We believe that developers of AI systems should provide details to fully describe how their systems work and how data are managed. Here, we provide information about Xaia's data pipeline. For further information, please refer to our published paper in Nature Digital Medicine.

Xaia Data Pipeline

You do not need to provide the Xaia app with your personal information or health information. The app requests only a first name, or pseudonym, so Xaia knows how to address the individual. Xaia has been trained by psychotherapists in several different forms of therapy. Using content analysis, Xaia determines which form of therapy is optimal for the topic and injects the appropriate model. This process is dynamic; if the topic changes and/or the user expresses low interest to a particular form of therapy, Xaia can switch paradigms within a session. Conversations are then processed through a HIPAA-compliant server: audio is recorded, transcribed by speech-to-text AI, and responded to by large language model (LLM). The audio is then immediately and irrecoverably deleted, and the text is encrypted.

Next, the LLM output is sent through an “Appropriateness Classifier”—a stand-alone AI to detect any potentially inappropriate or unhelpful responses. If triggered, the LLM is again queried, and its response is again analyzed. Otherwise, the output is released to a text-to-speech AI, which finally, together with sentiment analysis meta-data controlling Xaia’s expressions, plays to the user. The system’s development involved iterative testing with therapists role-playing clinical scenarios, leading to continuous refinement of its psychotherapeutic communication. Finally, Xaia selects from a library of audiovisual effects to select a generated reality (GR) environment that ideally suits the topic of discussion.
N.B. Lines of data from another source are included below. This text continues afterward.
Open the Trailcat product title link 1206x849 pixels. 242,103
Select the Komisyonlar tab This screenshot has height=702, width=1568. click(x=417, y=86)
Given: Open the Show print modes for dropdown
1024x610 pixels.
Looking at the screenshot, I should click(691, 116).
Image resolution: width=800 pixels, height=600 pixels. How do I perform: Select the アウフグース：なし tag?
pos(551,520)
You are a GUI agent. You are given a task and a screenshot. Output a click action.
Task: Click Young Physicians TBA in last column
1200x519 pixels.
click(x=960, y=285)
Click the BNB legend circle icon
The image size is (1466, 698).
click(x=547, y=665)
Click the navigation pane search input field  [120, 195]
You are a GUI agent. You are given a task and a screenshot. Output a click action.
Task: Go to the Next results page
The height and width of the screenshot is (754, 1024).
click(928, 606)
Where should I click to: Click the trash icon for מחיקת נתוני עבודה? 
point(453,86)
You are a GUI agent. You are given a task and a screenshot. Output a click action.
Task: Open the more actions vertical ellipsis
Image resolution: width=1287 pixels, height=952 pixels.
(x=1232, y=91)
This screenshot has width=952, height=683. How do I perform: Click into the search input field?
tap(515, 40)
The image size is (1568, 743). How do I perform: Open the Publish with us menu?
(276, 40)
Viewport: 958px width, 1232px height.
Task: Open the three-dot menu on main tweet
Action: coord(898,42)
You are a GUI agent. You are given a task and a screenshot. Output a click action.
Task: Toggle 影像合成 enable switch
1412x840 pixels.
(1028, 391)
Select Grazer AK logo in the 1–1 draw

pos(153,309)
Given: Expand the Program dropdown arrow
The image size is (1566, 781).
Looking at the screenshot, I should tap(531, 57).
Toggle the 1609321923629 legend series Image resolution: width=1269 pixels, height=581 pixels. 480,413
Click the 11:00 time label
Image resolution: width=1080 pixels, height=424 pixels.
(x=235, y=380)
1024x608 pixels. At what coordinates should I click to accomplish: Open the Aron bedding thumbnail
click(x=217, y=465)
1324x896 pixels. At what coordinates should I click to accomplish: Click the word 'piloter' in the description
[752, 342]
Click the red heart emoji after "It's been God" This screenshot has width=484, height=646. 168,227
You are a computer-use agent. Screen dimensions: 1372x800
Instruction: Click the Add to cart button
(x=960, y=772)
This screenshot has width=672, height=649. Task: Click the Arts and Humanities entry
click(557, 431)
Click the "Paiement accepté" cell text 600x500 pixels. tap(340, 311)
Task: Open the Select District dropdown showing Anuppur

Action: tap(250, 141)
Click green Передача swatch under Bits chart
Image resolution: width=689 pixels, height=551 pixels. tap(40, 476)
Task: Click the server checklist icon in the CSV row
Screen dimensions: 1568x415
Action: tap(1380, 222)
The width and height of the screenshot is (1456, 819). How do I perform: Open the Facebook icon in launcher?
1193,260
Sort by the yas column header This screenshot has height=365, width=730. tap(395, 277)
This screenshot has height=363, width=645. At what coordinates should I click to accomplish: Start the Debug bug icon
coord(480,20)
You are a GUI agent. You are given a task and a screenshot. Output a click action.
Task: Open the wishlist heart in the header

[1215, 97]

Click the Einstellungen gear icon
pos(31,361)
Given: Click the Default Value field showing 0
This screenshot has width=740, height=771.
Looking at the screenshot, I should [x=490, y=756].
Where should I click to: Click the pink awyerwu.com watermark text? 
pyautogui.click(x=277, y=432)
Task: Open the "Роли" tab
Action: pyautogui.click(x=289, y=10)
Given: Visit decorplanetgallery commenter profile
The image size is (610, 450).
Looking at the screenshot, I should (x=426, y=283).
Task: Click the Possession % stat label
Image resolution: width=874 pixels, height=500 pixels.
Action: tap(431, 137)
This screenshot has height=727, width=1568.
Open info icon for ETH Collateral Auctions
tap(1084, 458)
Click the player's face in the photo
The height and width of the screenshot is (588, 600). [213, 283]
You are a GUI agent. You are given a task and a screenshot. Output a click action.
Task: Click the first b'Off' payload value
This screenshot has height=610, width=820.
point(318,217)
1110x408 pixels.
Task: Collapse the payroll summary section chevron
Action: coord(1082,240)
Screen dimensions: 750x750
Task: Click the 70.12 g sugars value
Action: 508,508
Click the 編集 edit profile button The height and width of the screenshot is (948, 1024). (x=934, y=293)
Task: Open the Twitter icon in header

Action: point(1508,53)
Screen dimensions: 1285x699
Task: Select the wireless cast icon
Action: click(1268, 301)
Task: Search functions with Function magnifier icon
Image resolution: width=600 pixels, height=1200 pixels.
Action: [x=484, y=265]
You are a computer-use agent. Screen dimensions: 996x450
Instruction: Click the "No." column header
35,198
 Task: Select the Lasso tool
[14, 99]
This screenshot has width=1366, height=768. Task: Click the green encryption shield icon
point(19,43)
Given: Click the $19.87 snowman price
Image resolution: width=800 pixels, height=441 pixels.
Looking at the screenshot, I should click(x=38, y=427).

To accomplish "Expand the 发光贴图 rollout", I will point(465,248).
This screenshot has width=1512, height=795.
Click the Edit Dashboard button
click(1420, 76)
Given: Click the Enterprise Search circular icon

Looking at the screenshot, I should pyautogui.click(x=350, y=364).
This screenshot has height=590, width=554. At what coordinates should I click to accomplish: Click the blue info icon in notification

If at any time the user expresses a suicidal ideation, then they are directed to seek crisis intervention and immediate support and are provided with information for emergency services. If the user raises medical issues outside the scope of talk therapy, Xaia is programmed to advise the user to seek care from a medical healthcare professional. For more information, please refer to our privacy policy and terms of use.

Training and Testing of Xaia

To train Xaia, we initially collected transcriptions of simulated patient-therapist interactions performed by an expert psychotherapist to improve the program’s adherence to the style and cadence of an experienced human therapist. From these, we discerned recurring exchanges and encoded these patterns into a system prompts for the large language model (LLM). For example, we added system prompts to reframe cognitive distortions, identify automatic negative thoughts, approach conversations without judgement, and avoid technical jargon or patronizing language, and manage high risk scenarios like suicidal ideations or domestic violence, among a list of over seventy other psychotherapy best practices.

Working with expert psychotherapist and experienced psychiatrists, we iteratively updated and refined the LLM prompts to optimize idealized responses of a compassionate, non-judgmental, and helpful therapist. The system was then systematically evaluated by licensed mental health professionals assuming the roles of patients across a wide range of clinical scenarios (e.g., discussing anxiety, depression, work-life balance, relationship issues, trust issues, post-traumatic stress, grief, self-compassion, emotional regulation, and social isolation, among other reasons people seek talk therapy). Their detailed feedback allowed further refinement and expansion of the system prompts and model responses.

Subsequently, we broadened our user base, enabling interactions with Xaia within a supervised environment. Each transcript was reviewed by a mental health expert, pinpointing areas of potential improvement. This iterative process, comprising prompt adjustment followed by evaluation and expert review, was repeated over a hundred times. We continued this cycle until feedback consistently indicated substantial improvement.

We then tested performance of Xaia with several hundred additional simulated dialogues with digital standardized patients (DSPs), each one an AI simulation of a human client with anxiety or depression. We examined all transcripts for evidence of inappropriate advice and measured tone with the Linguistic Inquiry and Word Count (LIWC-22) tool. We further examined whether LIWC-22 scores varied by race, ethnicity, gender, or income. We did not find evidence of variation when systematically varying sociodemographic features of the DSPs (data in submission).

After confirmatory testing, we invited consenting participants with anxiety or depression to engage Xaia in a single therapy session through an IRB-approved study at Cedars-Sinai. Participants reported that Xaia was considered acceptable, helpful, and safe. Full results are published in Nature Digital Medicine, with additional studies ongoing.